Visually seeing the transformation was difficult for me – I experienced so much conflict in my brain through the changes, it might sound odd to other women. While I know plenty of moms (and husbands) who love to see (and document) the weekly growth, I struggled with it. My heart felt joy and solace in what it meant, but my brain had to hold back negative thoughts. The same mental battle occurred each time I stepped on the scale at my doctor appointments. I would prepare for the number to jump, as it should, yet emotionally I felt so much fear in that moment. I'd tense up and hold my breath as if that would level off the digital number, and I thought for sure everyone could see right through me.
Maybe this all makes me sound selfish in some mixed up Freudian mumbo jumbo, but I’m only human. While it may sound like I loathed being pregnant, that isn’t true - I embraced my pregnancy and found much joy in all the milestones and intimate moments I shared with my baby boy. I learned to cope with the roundness that every pregnant woman experiences, the changes in the face, hands and feet – and I thoroughly enjoyed the swelling in my breasts. Despite all my oddities and insecurities, I had made a vow to be the best pregnant woman I could be. While I may have played a mental game of chess with my emotions, I stuck to my word and our little man came out healthy and strong.
And then, the 4th, 5th and 6th trimesters began.
They say it takes just as long to get your body back to normal as it does to make a baby. My son is now nine months old and while I do feel the best I’ve felt since delivering him, I still feel like a different person. I feel beautiful, in all the weird ways. Those first few weeks after delivery are challenging, because you have a new life you are responsible for and are sleep deprived. Add to that, the emotions that come with post-pregnancy, and if you are foolish enough to try something on in your closet you haven’t worn in 9 months – you might set off the water works.

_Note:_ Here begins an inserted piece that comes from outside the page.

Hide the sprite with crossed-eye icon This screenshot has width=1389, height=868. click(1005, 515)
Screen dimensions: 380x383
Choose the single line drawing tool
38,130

For me it was another lesson in appreciating my own body and coming to terms with the fact that after carrying, nurturing, and delivering a little human - my body might need a little time to recover. So, yeah – I dealt with it. It wasn't easy for me and many times I looked at myself in disgust, yearning for my old body to return to me - no evidence of ever carrying a child. As the months went by, I began to shed my pregnancy weight while my little man began to come into his own and I began to see myself differently.
My boobs don’t quite hang the way they used to and while I may be back in pre-pregnancy shape, my tummy still magically stretches much more than it used to after I’ve eaten. I might have thrown a few skirts out (just so I don’t torment myself) and I had to make an appointment for a bra fitting (man, do I miss those fantastic breasts). At the end of the day, I’m happy to keep and take care of this new version of me so I can take care of my sweet little boy.

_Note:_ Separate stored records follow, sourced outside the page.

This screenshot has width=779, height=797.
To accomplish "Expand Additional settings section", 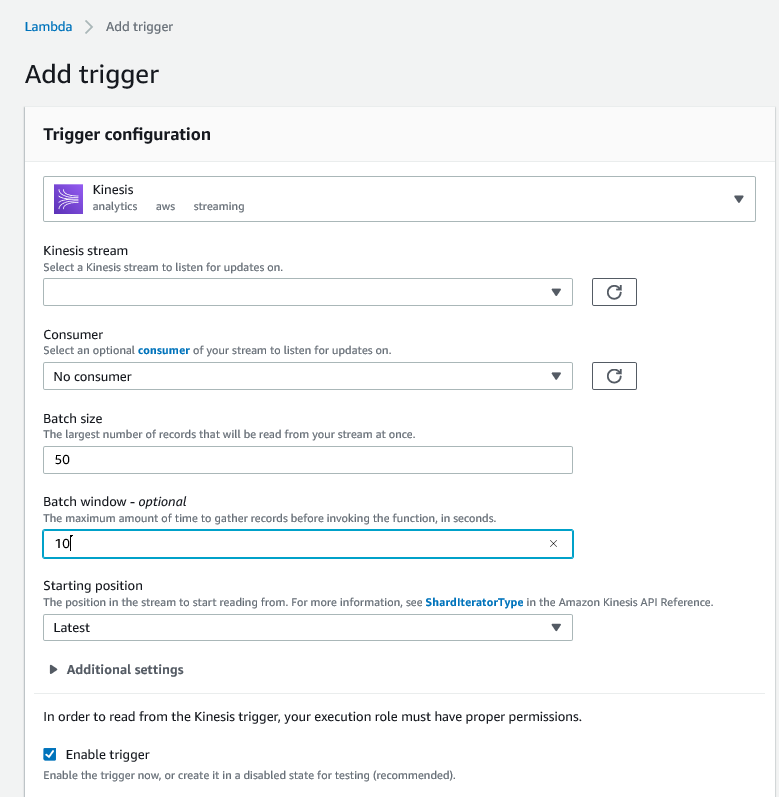I will click(54, 669).
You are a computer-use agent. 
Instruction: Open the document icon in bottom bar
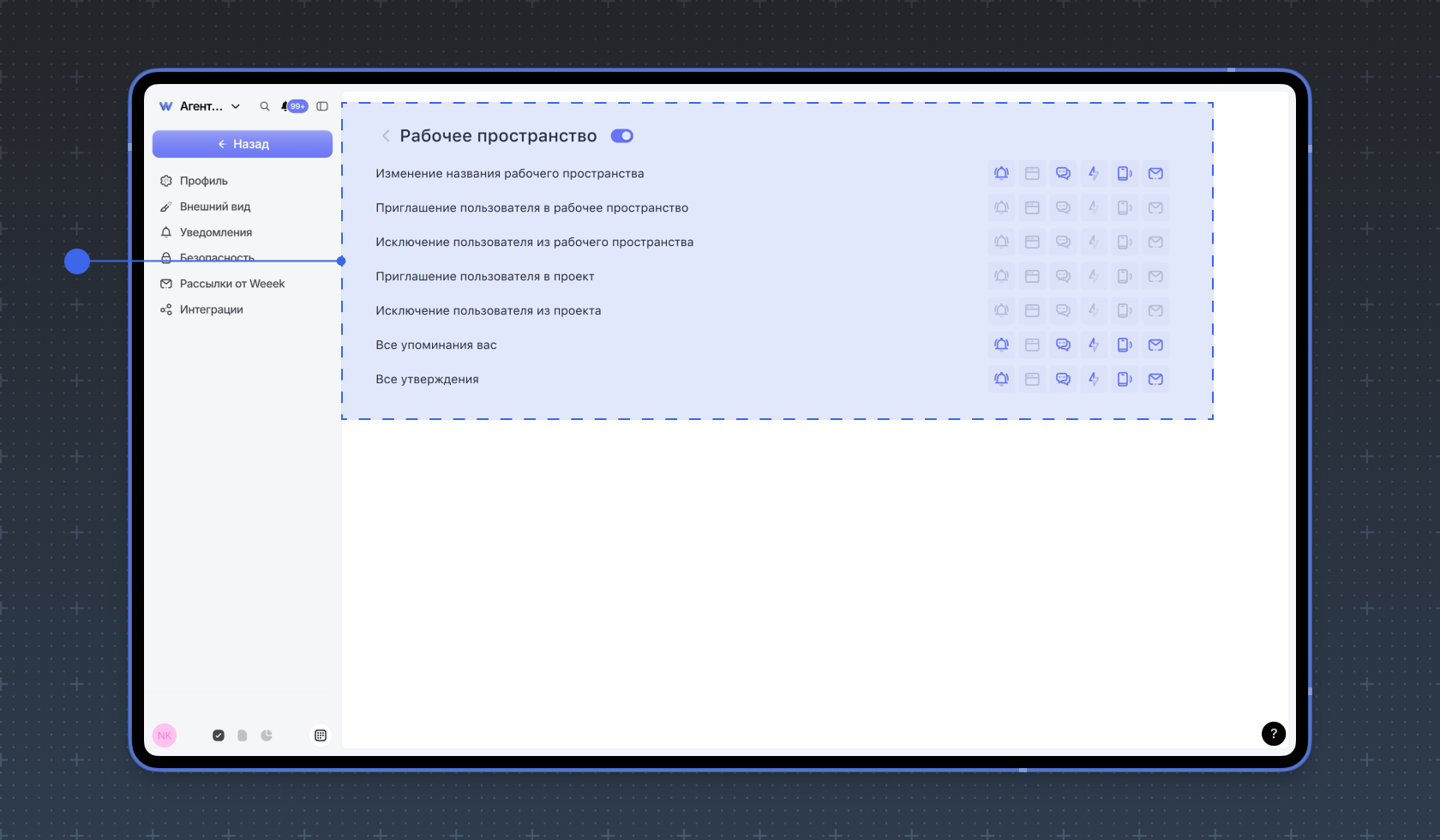click(243, 735)
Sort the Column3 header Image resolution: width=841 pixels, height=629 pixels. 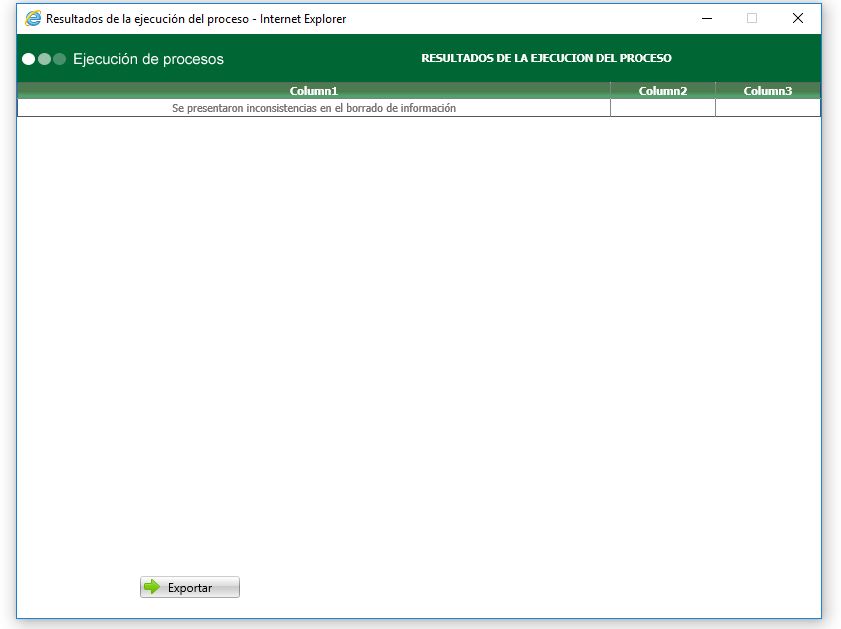coord(767,90)
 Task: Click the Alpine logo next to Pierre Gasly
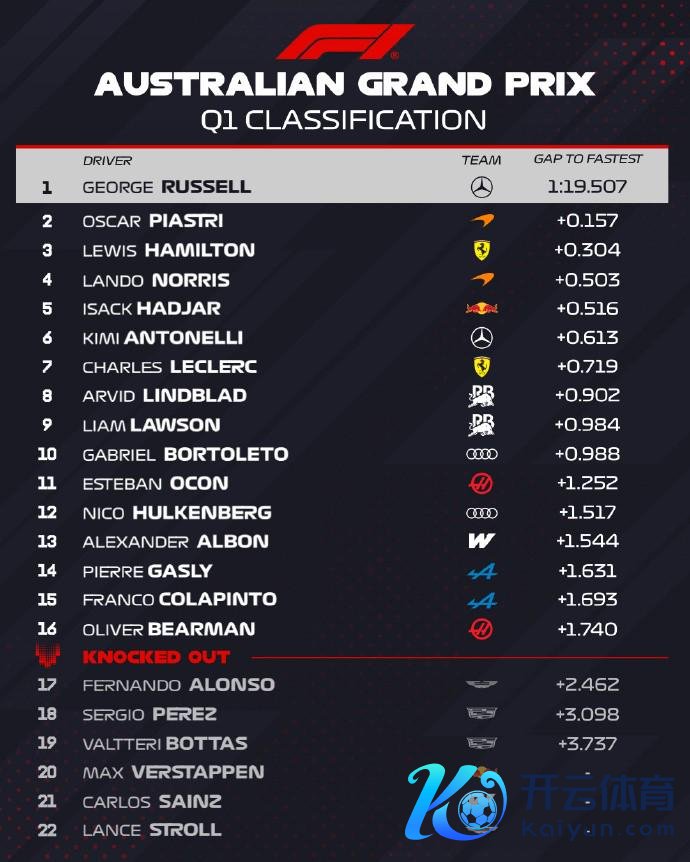pos(481,572)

Now when I look at myself, I see a mother.
I see a woman who spent nine months keeping her son safe and providing him with everything he needed to enter this world.

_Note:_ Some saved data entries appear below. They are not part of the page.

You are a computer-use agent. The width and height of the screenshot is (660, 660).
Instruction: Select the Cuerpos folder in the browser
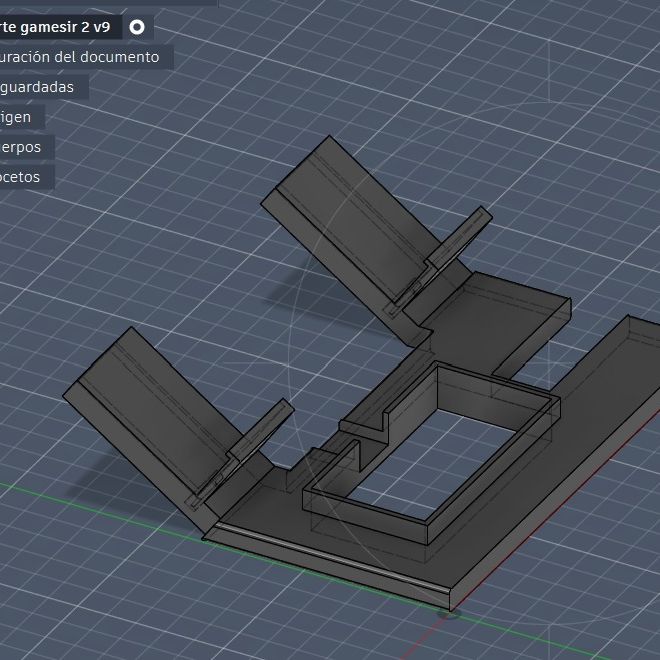click(21, 147)
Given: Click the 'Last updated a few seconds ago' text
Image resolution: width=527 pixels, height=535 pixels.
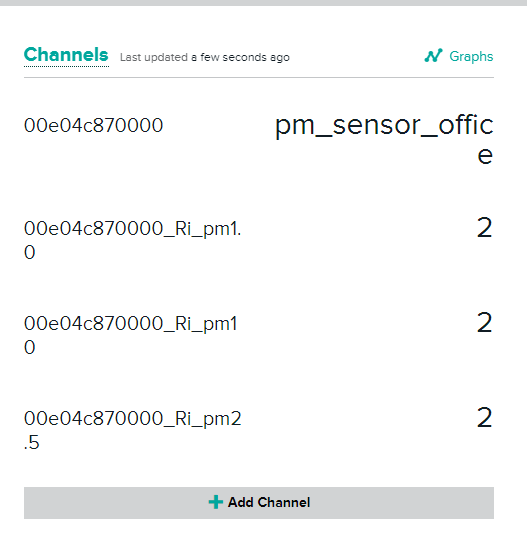Looking at the screenshot, I should click(x=205, y=57).
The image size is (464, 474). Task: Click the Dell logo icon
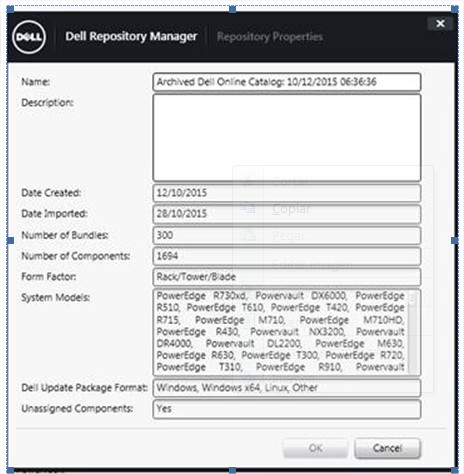pyautogui.click(x=29, y=37)
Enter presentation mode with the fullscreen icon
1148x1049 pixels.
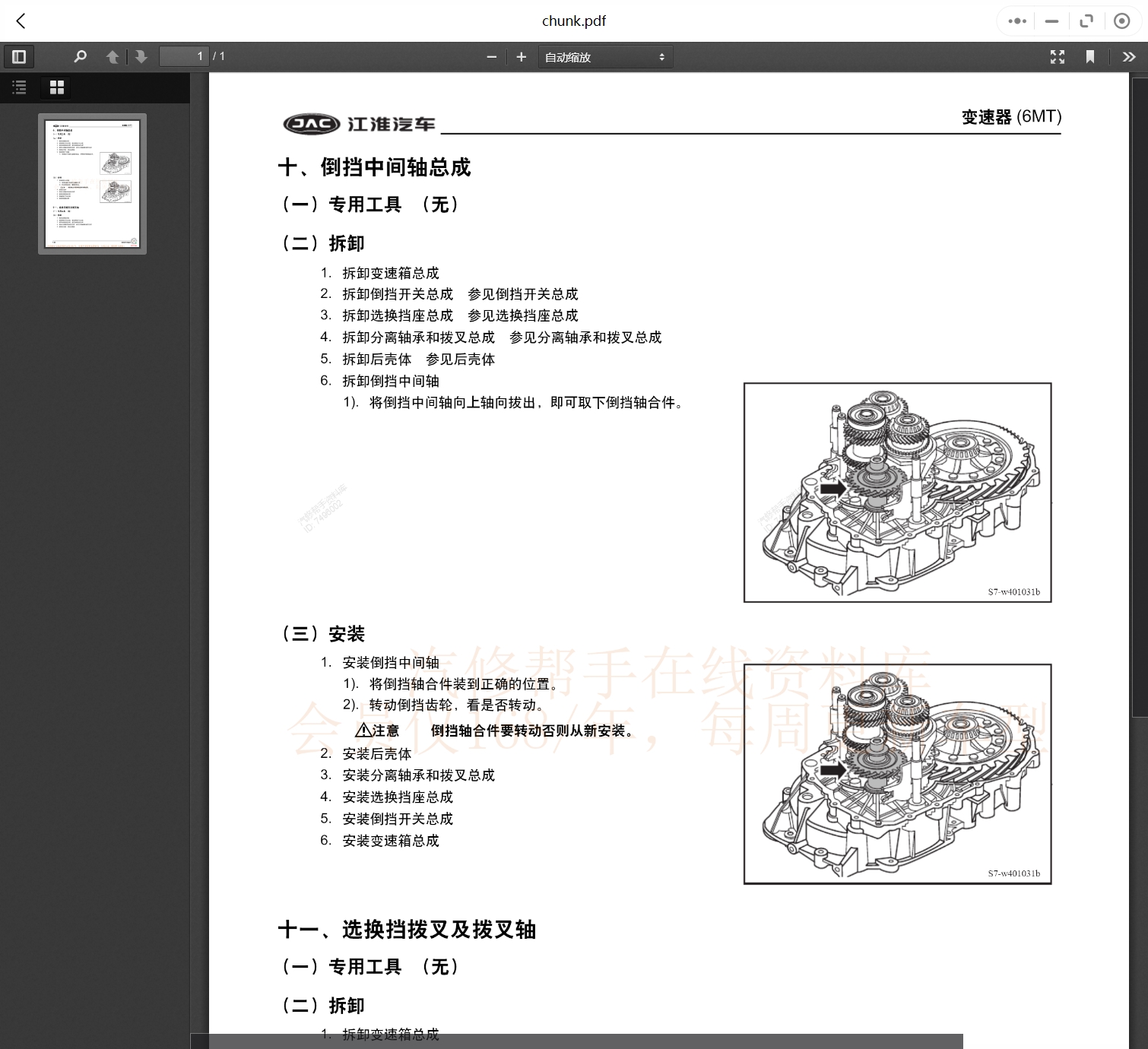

I see a woman who used her body to provide nourishment and strength to the one who stole her heart.
I see myself as a powerful woman with purpose and passion.
I no longer see the changes as something ugly or foreign and I can look at myself and be proud of what each and every curve and line mean. Let’s be honest, it’s about time I start seeing myself the way we all should see ourselves – truly, uniquely beautiful.
For all the women out there, whether you are a mother now or in the future…may you love yourself first, so you can give your children more love than they can handle.